Anette Schultner ist aus der AfD ausgetreten. Die 44-jährige Protestantin war bisher Vorsitzende der Gruppe „Christen in der AfD“. Im Interview erklärt sie, warum sie eine Mitgliedschaft mit ihrem christlichen Selbstverständnis nicht mehr vereinbaren konnte. Von Sebastian Sasse
Anette Schultner
Foto: privat | Anette Schultner gehörte der CDU an, ehe sie in die AfD eintrat.

Frau Schultner, warum sind Sie aus der AfD ausgetreten?

Meinem Austritt sind eine lange Reihe von Erlebnissen vorausgegangen, die sicher nicht einzeln, aber im Zusammenwirken zu meiner Entscheidung führten. Ein Beispiel: Der Vorstand hatte erfahren, dass ein Vorstandsmitglied der „Christen in der AfD“ vor Jahren der NPD mal Geld gespendet hatte. Wäre es nach mir gegangen, wäre auf dem ChrAfD-Eintrittsformular künftig ein Feld hinzugefügt worden, in dem jeder Eintrittswillige gefragt wird, ob er in der Vergangenheit in keiner verfassungsfeindlichen Organisation Mitglied war und eine solche auch nicht unterstützt hat. In den mit großem Abstand weit meisten Fällen sicher unnötig, hätte das doch im Einzelfall wichtige Hinweise geben und bei falschem Ausfüllen auch zu einem vereinfachten Ausschluss des Mitglieds führen können. Doch für diesen Vorschlag habe ich leider keine Mehrheit bekommen. Und dann gab es in der AfD immer wieder Situationen, die zeigten: Die AfD wird gar nicht mal an den sich immer noch eindeutig in einer Minderheit befindenden Radikalen in ihren Reihen scheitern, sondern an den bürgerlich-konservativen bis -liberalen Kräften, die viel zu oft nicht bereit sind, mutig, geradlinig und wehrhaft ihre Position zu verteidigen und stattdessen dem rechten Flügel viel zu viele Zugeständnisse machen. Sich manchmal eine Zeitlang aufregen, aber am Ende fast alles entschuldigen, reicht nicht. Wie absolut kontraproduktiv für die Ausrichtung der AfD als bürgerliche Kraft die gegenseitigen Unterstützer-Bündnisse aus Teilen der Parteispitze mit dem Höcke-Flügel sind, dürfte selbsterklärend sein.

Wo liegen die Unterschiede zwischen Ihrer Position und dem aus Ihrer Sicht radikalen Flügel um Björn Höcke?

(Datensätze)

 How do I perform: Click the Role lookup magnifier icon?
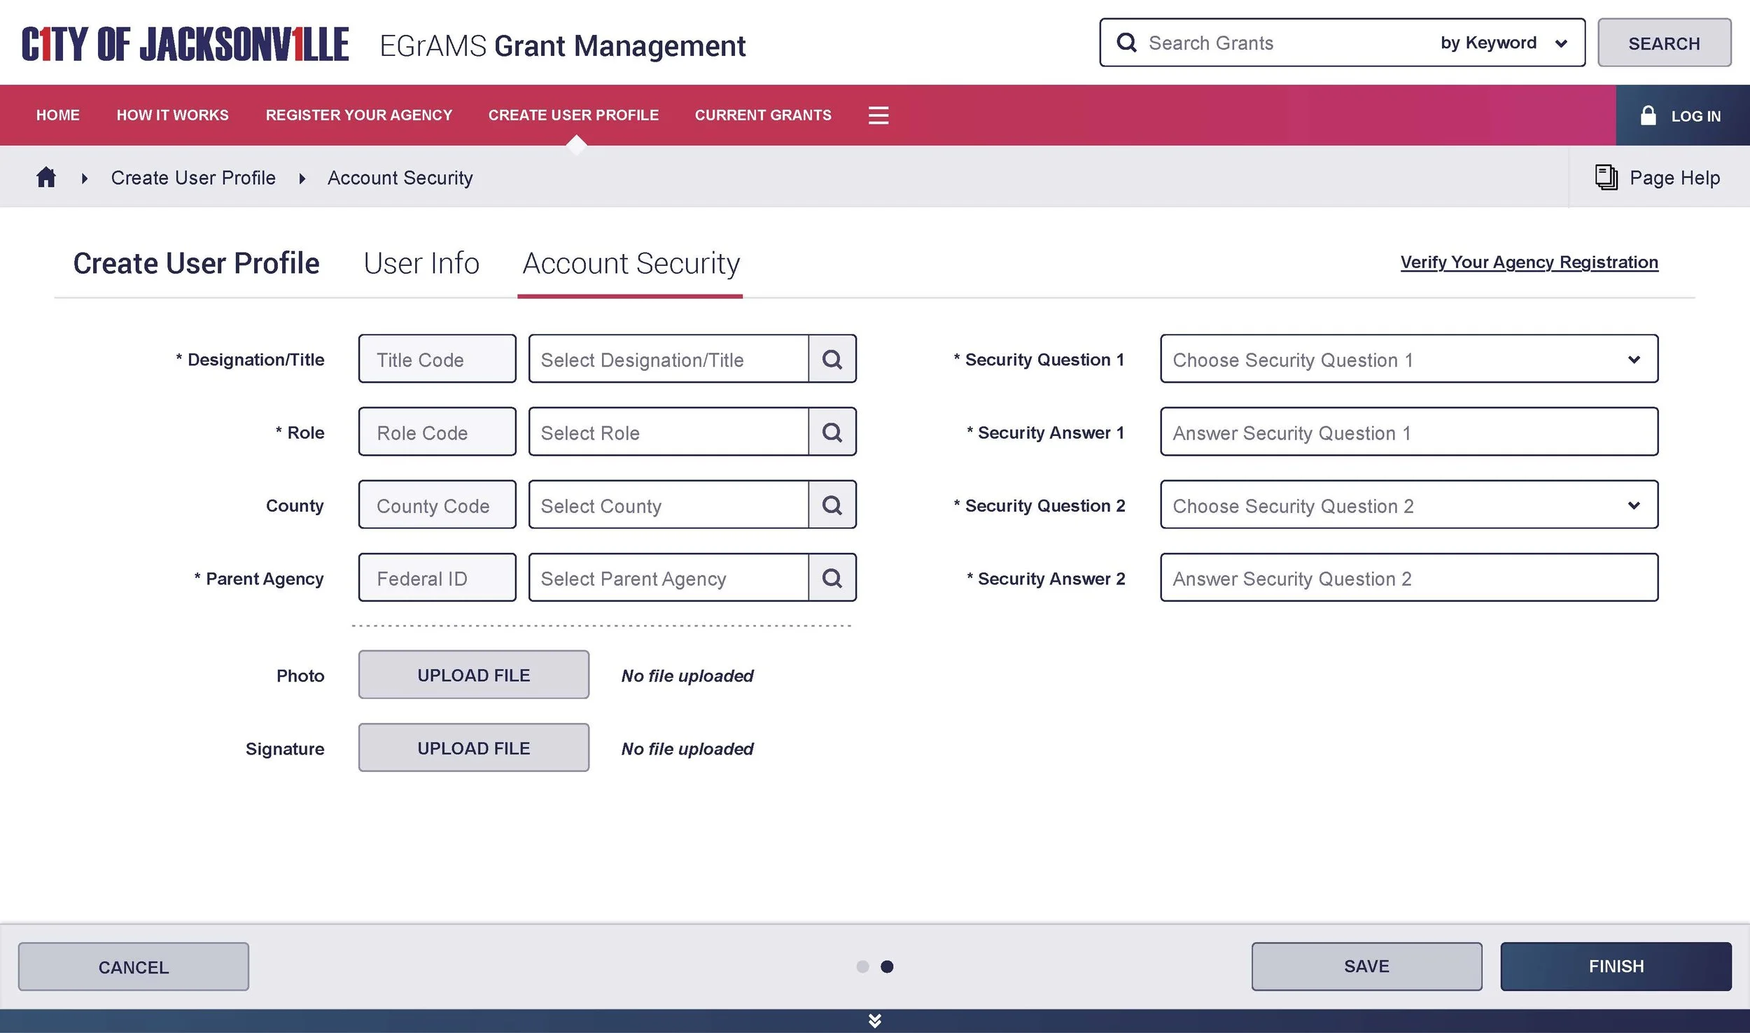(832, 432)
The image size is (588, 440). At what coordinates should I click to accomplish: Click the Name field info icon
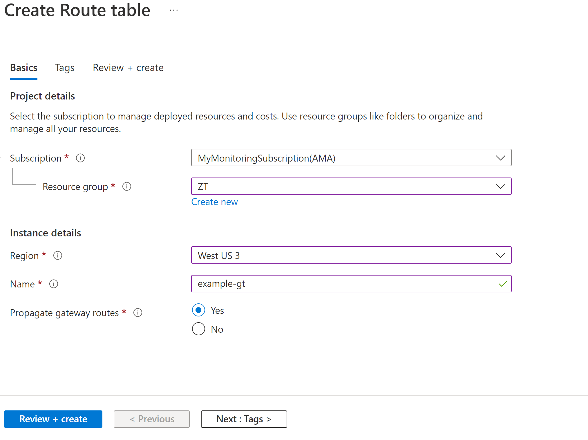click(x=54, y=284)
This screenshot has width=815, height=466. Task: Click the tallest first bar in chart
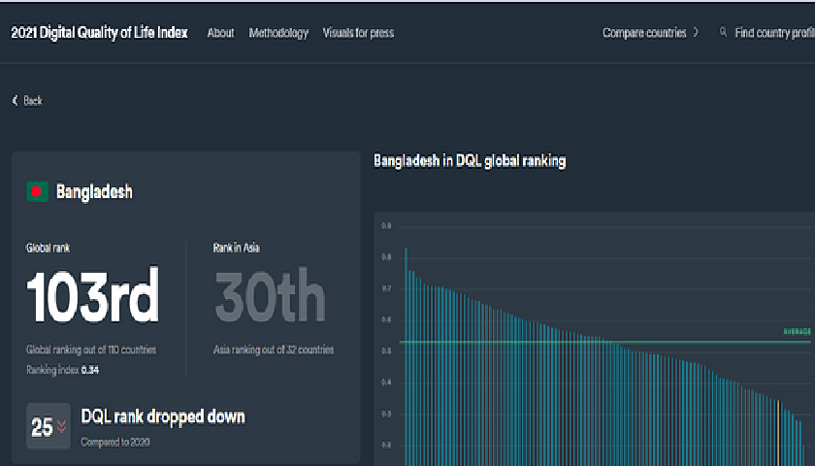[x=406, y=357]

ANFORDERUNGEN:
A) Geben Sie den Textauszug von „Anette Schultner ist“ bis „die AfD eintrat.“ wortgetreu wieder.
B) Welcher Partei gehörte Anette Schultner laut dem Textauszug an, bevor sie in die AfD eintrat?
Die Datensätze stammen aus einer anderen Quelle.

ERGEBNISSE JE AUFGABE:
A)
Anette Schultner ist aus der AfD ausgetreten. Die 44-jährige Protestantin war bisher Vorsitzende der Gruppe „Christen in der AfD“. Im Interview erklärt sie, warum sie eine Mitgliedschaft mit ihrem christlichen Selbstverständnis nicht mehr vereinbaren konnte. Von Sebastian Sasse
Anette Schultner
Foto: privat | Anette Schultner gehörte der CDU an, ehe sie in die AfD eintrat.

B) Sie gehörte der CDU an.